Paul McCartney (with drummer Abe Laboriel Jr.) performs at Verizon Center. (Photo by Kyle Gustafson/For The Washington Post)

On Tuesday night, Paul McCartney opened his show as he has on most nights on his One on One tour: with “A Hard Day’s Night,” one of the Beatles’ biggest and most recognizable songs. Improbably, this tour marks the first time that McCartney has dusted off the 1964 hit to play it solo. But for some reason, this milestone feels like little more than trivia, because even if one hasn’t heard a specific song live, it feels like we’ve all been listening to the Beatles forever.

During the first of two Verizon Center performances, McCartney unleashed more than a half century’s worth of songs, anecdotes and memories like only a veteran of more than 2,000 concerts can: with showmanship, precision and perhaps some weariness. At 74 years old, McCartney is essentially the definition of “spry,” a lithe figure in dark jeans, a white button-down and a blue jacket who hit most of his notes while singing and playing a combination of guitar, ukulele, piano and — of course — his iconic Höfner violin bass.


Paul McCartney. (Photo by Kyle Gustafson/For The Washington Post)

(Photo by Kyle Gustafson/For The Washington Post)

And while his fans might have been satisfied with less, McCartney showed off his stamina by playing 38 songs during the nearly three-hour-long concert. Promising “new, old and in-between,” he darted around his catalogue, reaching back as far as “In Spite of All the Danger” — a song recorded by Beatles predecessors the Quarrymen in 1958 — and as recent as last year’s Kanye West and Rihanna collaboration “FourFiveSeconds.”

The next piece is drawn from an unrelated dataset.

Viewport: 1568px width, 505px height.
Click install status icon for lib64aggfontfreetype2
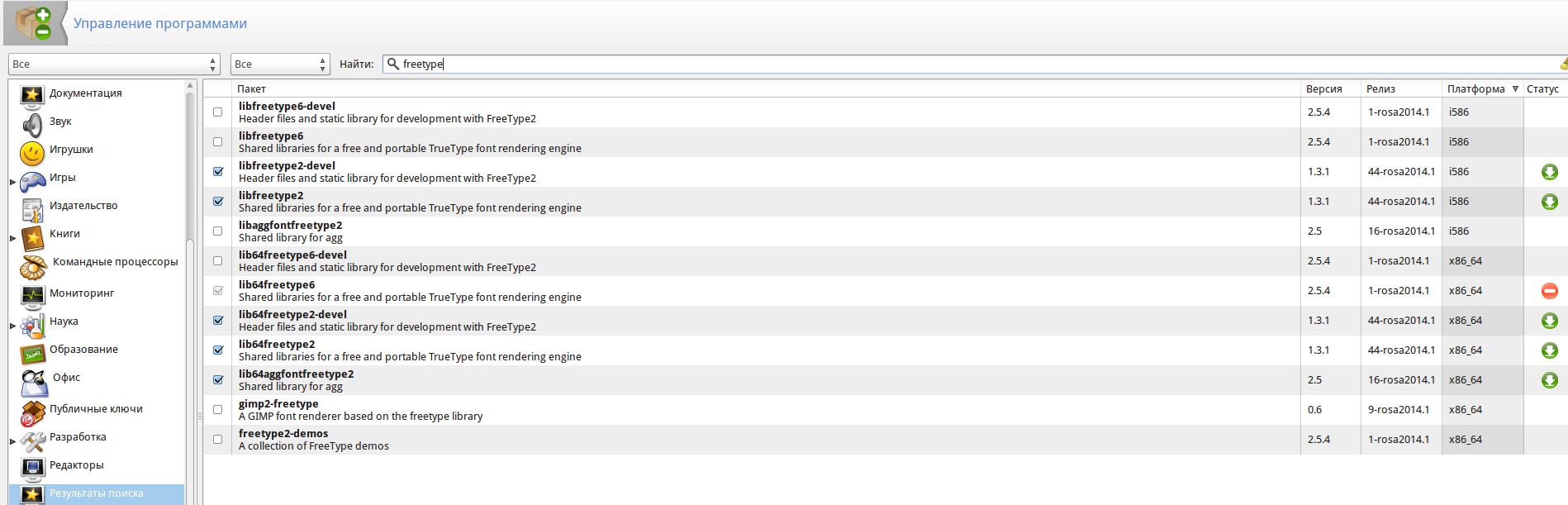(x=1549, y=380)
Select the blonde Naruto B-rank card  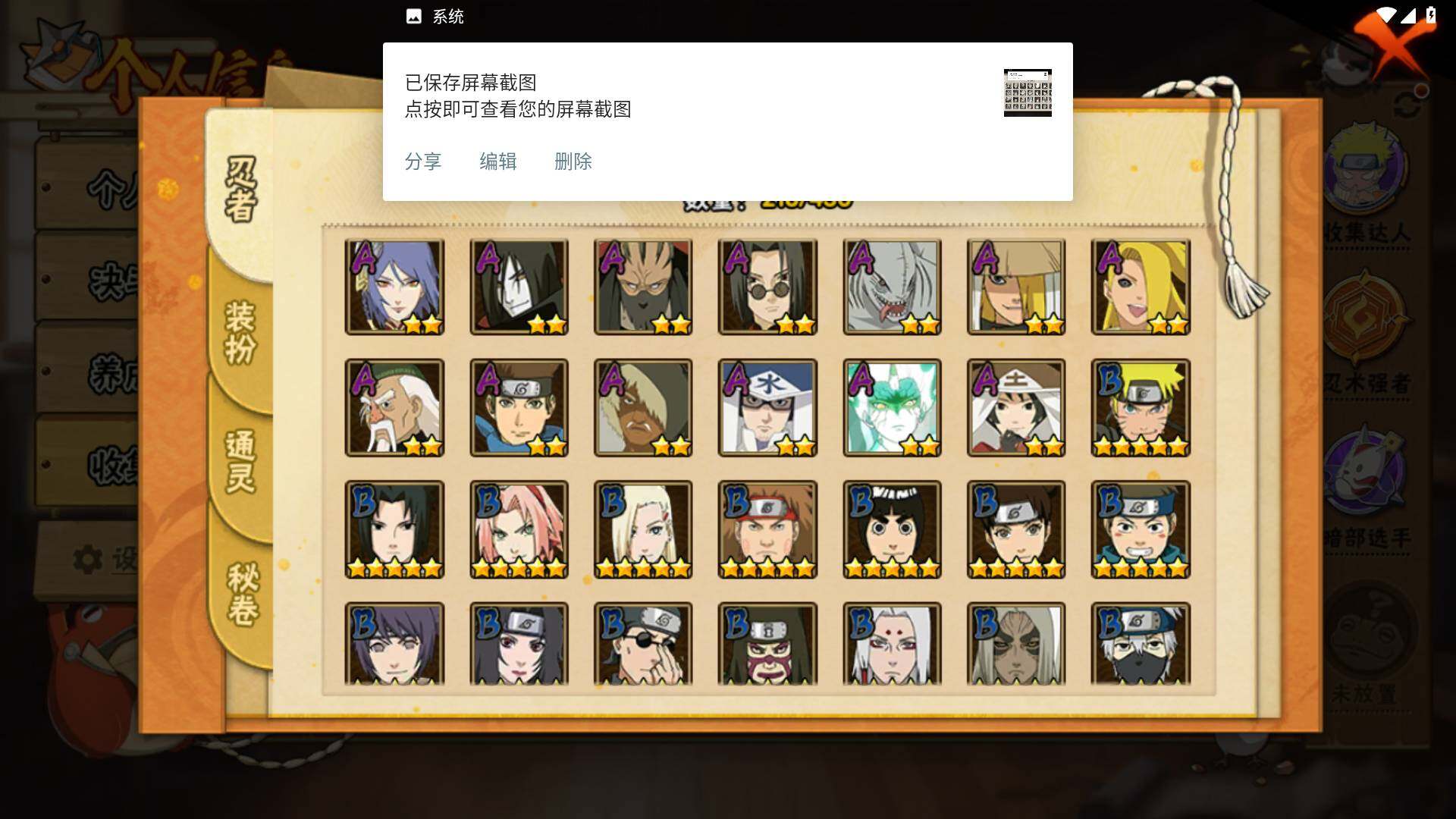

As expected, the set was dominated by Beatlemania, but McCartney also made time for both must-play favorites and cult classics from his Wings and solo years, as well as lesser-loved material from his 2013 album “New.” And while some in the audience used the latter for a trip to the concourse, McCartney didn’t seem to mind. “We can tell which songs you like,” he told the crowd, joking that the arena “lights up like a galaxy of stars” on popular songs but looks like a “black hole” during others.

That kind of self-effacing humor was perhaps the best part of McCartney’s performance. Between songs, he recalled the origins of beloved songs, reminisced about Jimi Hendrix, paid tribute to fallen comrades and bantered with the crowd. That repartee provided moments of spontaneity at a concert that — while impressive — felt too much like a living museum diorama where the rock-and-roll songbook was played in front of a montage of flashback footage and digital video effects.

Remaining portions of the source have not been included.